I like how you can see they started grinding it down and then decided 30 pounds of bondo was a better idea.

Humming and hawing over if I should actually replace this. I have all the proper patches but apart from the complete lack of finishing this actually isn't too bad. I'm not sure if patching it would improve anything other than being one piece and not 3. Also kind of afraid of taking so much structure out of the quarter at once.

Though inversely i'd weld it in better, it would be cleaner overall, and I do have to patch some of the door jam which is underneath the quarter stamping. Not sure.

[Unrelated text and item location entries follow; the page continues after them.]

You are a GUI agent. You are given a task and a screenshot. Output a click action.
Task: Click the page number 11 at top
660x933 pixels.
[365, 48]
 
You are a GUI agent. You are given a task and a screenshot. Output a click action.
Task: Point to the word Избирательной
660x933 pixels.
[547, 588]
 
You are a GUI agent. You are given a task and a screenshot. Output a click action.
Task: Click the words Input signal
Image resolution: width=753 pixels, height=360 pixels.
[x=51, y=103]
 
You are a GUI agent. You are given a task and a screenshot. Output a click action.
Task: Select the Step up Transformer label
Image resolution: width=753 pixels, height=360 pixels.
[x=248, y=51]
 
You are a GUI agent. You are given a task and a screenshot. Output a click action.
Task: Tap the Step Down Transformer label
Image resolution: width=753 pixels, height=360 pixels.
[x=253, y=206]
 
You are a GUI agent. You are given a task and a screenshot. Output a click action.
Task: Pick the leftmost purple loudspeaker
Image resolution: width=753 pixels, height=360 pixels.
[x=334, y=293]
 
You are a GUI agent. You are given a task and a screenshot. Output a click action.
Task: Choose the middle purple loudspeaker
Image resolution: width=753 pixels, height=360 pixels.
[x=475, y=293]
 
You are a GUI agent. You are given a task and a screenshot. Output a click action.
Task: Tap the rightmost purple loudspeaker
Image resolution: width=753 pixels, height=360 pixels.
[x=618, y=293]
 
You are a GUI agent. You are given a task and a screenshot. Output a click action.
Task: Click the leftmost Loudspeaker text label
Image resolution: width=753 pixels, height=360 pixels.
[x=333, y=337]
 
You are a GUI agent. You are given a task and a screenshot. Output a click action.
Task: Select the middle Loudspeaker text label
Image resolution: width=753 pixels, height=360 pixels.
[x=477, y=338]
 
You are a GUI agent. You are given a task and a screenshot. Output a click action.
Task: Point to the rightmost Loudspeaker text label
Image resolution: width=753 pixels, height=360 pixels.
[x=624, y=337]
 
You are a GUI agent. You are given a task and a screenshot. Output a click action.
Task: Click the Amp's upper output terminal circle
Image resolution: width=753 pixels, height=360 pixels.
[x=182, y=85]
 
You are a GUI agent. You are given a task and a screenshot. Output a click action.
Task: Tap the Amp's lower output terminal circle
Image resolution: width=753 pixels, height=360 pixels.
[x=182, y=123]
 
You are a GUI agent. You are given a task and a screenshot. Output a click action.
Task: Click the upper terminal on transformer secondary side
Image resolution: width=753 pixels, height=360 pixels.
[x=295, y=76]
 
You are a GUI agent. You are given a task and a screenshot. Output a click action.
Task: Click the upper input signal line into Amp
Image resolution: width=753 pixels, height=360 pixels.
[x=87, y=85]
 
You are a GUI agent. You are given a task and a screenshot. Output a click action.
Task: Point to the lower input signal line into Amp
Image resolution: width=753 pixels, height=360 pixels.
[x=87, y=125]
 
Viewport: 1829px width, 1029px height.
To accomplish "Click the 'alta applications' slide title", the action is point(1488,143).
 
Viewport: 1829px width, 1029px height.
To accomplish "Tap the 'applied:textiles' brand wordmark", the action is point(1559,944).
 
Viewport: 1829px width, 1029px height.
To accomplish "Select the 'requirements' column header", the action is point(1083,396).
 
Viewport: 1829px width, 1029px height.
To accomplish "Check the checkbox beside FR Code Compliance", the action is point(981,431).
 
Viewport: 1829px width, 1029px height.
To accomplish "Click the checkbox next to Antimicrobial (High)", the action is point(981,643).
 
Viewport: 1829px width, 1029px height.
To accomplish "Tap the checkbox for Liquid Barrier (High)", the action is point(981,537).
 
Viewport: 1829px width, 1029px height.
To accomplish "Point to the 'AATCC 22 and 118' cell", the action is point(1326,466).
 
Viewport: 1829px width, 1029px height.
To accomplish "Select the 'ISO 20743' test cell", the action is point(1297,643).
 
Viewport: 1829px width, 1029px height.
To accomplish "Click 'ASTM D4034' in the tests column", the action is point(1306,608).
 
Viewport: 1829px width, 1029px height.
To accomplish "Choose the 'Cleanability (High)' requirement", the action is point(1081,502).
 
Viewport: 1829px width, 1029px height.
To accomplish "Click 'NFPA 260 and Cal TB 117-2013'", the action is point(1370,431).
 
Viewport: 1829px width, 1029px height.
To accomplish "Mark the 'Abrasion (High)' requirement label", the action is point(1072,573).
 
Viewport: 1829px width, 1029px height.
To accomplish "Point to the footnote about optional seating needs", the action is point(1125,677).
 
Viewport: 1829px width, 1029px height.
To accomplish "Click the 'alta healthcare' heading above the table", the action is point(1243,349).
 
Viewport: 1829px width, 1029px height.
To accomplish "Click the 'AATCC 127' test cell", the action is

I also braced the D pillars to each other, cut out the rest of the inner quarter and some of the floor/shelf today. I'm actually at the part where i have to think very carefully about what I cut out and how. Seems like a tomorrow problem.
Have you thought more about how to extract the tailgate, or are you leaving it for now as a structural support?
 
Have you thought more about how to extract the tailgate, or are you leaving it for now as a structural support?

Yeah i'm leaving it in place. Like i said the hinge mounts are all the way rearward to the point where the filler panel falls off the tailgate into the gap when opened, and the latch plate is adjusted all the way forward. I think the sagging frame pushed the bottom of the sill out and it's now trying to return to where it ought to be, and the gate is keeping it from going too far. It's also keeping it laterally in spec too. Best to leave well enough alone.

Also I have to remove everything else from the bottom and the gate is the only support surface I can jack up. No reason to touch it really.